復興促進で神戸市 中高年層に自立支援金

1997年9月12日

 神戸市は11日、恒久住宅への移転促進などに向け、これまで支援対象から外れていた中高年層を対象に自立支援金として月額1万5千〜1万円を2年間支給するなど、新たな被災者支援策10項目について、県、国との調整に見通しが付いたことを明らかにした。財源は、阪神・淡路大震災復興基金の執行率の低い事業を大幅に組み替えてねん出。うち支援金の支給対象は同市内で約4万世帯に上り、総額150億円と試算される。基金理事会の承認を得て、年内実施を目指している。

 同市が打ち出している公的支援拡充策の一環で、笹山幸俊市長は、「現在想定している問題をほばくみ取った。まとまったものとしては最後で最大の支援策になる」としている。

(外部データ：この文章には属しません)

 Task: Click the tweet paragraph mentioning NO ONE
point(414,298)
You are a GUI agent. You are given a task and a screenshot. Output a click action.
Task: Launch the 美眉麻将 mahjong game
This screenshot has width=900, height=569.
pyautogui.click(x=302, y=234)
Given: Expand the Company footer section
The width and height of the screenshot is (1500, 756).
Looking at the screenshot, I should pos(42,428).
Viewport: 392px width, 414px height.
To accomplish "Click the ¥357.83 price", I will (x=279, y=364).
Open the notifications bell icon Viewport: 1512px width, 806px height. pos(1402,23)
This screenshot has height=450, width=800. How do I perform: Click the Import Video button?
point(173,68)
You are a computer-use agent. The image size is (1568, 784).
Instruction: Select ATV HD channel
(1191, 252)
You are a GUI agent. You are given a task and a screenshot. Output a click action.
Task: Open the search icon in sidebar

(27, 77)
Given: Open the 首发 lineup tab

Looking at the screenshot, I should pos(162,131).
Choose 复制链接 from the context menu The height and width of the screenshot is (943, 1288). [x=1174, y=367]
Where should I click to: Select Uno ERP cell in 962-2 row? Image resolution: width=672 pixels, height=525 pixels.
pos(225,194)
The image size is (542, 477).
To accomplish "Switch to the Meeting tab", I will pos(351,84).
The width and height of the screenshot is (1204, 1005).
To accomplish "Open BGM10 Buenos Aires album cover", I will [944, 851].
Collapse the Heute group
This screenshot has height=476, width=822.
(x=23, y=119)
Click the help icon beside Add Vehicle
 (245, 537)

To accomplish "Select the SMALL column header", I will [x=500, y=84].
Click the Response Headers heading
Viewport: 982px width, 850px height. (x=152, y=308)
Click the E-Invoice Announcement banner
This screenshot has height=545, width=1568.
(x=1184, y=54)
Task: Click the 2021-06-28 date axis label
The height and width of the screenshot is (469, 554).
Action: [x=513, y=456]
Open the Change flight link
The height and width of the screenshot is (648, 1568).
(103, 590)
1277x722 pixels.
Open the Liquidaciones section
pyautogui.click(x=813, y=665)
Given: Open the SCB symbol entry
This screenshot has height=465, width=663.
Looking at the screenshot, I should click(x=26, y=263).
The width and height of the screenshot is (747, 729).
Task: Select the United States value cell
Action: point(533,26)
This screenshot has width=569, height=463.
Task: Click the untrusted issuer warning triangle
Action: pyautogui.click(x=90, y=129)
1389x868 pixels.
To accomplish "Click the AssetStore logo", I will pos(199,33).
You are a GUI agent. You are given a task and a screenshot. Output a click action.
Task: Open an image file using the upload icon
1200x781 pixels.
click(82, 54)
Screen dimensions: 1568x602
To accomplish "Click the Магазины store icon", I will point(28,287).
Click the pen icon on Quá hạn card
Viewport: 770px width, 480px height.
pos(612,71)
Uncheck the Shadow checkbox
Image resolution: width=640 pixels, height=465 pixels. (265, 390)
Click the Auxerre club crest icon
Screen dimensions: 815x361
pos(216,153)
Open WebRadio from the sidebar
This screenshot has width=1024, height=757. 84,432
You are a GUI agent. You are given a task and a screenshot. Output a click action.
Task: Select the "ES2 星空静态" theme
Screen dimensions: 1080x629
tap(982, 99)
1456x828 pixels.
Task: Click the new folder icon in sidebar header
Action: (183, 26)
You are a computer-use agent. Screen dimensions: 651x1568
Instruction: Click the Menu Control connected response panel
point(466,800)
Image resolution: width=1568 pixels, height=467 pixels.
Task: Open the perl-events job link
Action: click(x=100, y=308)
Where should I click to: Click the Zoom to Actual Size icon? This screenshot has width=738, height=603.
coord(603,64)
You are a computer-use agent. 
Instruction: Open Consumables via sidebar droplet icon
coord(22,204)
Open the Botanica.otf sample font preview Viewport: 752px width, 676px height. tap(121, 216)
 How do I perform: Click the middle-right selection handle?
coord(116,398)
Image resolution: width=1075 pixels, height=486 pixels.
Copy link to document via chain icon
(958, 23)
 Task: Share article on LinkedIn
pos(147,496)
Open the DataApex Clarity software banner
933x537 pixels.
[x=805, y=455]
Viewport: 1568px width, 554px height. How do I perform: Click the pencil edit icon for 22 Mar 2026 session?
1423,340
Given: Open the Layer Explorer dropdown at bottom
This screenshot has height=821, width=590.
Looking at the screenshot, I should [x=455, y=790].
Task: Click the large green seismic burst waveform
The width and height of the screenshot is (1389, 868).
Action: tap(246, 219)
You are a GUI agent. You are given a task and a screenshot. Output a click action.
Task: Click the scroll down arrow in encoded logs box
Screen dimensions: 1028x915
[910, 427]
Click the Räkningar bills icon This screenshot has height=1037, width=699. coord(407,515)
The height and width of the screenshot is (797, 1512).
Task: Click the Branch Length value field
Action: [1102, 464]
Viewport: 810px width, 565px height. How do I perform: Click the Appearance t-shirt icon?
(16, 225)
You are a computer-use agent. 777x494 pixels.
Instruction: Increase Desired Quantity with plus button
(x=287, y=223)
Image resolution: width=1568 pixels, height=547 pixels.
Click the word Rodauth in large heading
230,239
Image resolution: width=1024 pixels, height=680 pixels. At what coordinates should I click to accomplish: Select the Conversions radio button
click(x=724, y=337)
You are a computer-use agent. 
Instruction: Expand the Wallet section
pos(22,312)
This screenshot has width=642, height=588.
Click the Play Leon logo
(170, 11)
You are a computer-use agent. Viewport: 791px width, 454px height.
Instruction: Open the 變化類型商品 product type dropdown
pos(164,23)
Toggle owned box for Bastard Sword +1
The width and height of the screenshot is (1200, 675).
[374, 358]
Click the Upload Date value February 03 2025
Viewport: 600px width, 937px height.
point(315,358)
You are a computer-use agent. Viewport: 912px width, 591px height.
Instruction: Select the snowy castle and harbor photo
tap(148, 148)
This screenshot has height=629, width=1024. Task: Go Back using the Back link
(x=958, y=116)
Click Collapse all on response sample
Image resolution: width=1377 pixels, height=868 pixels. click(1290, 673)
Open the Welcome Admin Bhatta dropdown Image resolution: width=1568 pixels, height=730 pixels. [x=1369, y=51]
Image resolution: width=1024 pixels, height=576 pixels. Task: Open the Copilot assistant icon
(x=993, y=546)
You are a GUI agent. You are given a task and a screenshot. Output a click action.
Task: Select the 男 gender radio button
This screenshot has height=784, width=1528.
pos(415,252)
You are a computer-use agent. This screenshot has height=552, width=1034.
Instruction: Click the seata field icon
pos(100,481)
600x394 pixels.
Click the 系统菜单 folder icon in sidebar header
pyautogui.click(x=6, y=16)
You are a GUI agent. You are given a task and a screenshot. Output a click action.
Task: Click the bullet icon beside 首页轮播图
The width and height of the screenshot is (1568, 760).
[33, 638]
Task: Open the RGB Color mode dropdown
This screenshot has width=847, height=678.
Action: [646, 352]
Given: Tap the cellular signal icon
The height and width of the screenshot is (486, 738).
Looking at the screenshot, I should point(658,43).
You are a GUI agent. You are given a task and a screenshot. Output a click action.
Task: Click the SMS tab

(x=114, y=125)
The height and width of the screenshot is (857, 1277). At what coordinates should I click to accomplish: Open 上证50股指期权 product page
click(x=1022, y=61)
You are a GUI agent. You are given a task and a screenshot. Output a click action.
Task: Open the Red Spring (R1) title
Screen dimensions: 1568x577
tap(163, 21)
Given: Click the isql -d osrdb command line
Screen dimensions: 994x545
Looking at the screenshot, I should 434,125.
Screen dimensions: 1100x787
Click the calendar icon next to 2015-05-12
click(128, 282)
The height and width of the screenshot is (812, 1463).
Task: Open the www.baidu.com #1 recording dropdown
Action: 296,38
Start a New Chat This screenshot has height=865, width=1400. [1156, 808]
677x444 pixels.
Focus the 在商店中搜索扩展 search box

 自立支援金は、子どもの教育費や親の扶養などで経済的負担の大きな中高年層をバックアップするため創設。震災で自宅が全半壊(焼)し、住居を解体して恒久住宅に移転した世帯が対象。世帯主が45歳以上で、基礎控除後の総所得の合計が507万円以下が条件となる。敷金や引っ越し代など移転に必要な資金として支給し、以前住んでいた地域から遠く離れたところに住む場合は5千円加算する。今後、細部について県、国と協議するが、同基金の活用となれば他市町の被災者にも同制度が適用される。

 このほかの主な事業ではダブルローン対策として、自宅が融資を受けて大規模改修した世帯にも最高で125万円を利子補給。また政府系金融機関や県・市の緊急災害復旧資金の据え置き期間が一年延長されたことを受け、利子補給も延長する。同市は、市内関連の事業総額を260憶円と想定している。